You can either use the wire wheel or Rust Arrestor from Insul-x. Rust arrestor turns the corrosion into a black paintable surface. have used it on a couple of steel building with great success.


----------



## nEighter (Nov 14, 2008)

in spots, but there is alot. The general thought was that the original prime (red tenemec) wasn't prepped for paint and they just painted over whatever to get it done fast. So no not all spots, but where there is some rust (1/32"-1/16th" thick) < not really that "bad" yet but if not fixed this year it is toast. SO no not all spots are bad. I spoke with the SW rep and he went out and took a look at it after I explained what I wanted to do. He said that it sounded right, that I would definately have to take the rust off before I used the Chem Chromic on it. But I also wanted to feather the layers and thought fixing the flats with a D/A would be the quickest/best way to do this. I know that on 2X2 steel the center sits a little flatter in areas than the corners.

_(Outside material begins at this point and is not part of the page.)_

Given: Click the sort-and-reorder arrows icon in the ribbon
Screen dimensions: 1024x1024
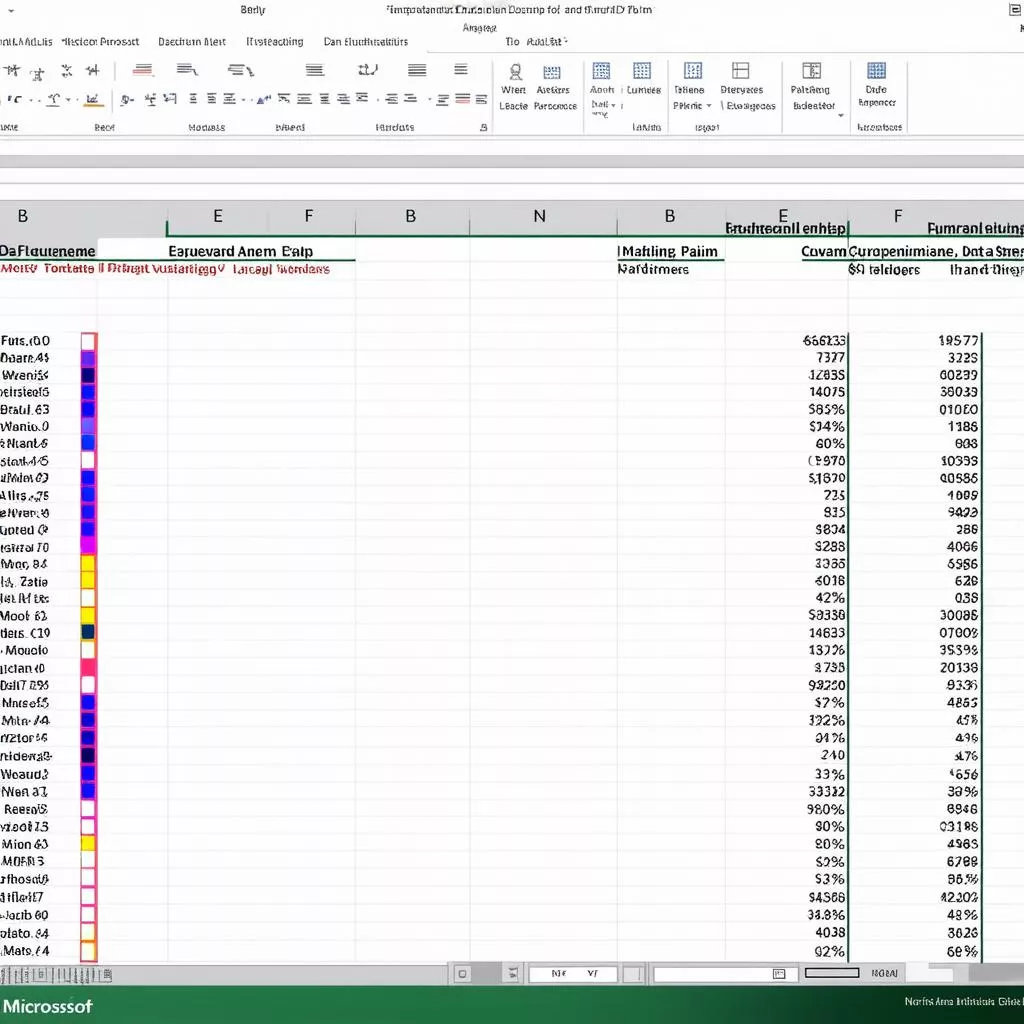Looking at the screenshot, I should (x=367, y=70).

Was really just trying to kick around some ideas. The maintenance guy wanted to sand blast the railings!! LOL


----------



## TJ Paint (Jun 18, 2009)

whats d/a? not familiar with the acronym. I'm a hack I guess.

good luck with the project.

btw what kind of grinding tools do you use again?


----------



## TooledUp (May 17, 2008)

The wire attachment to a drill sounds good. You will only be able to guarantee it if you were to strip the whole lot back though. If you guaranteed the bits that you wire down and prime then they could still fail due to the future peeling of the existing coating.


----------



## nEighter (Nov 14, 2008)

TJ Paint said:


> whats d/a? not familiar with the acronym. I'm a hack I guess.
> 
> good luck with the project.
> 
> btw what kind of grinding tools do you use again?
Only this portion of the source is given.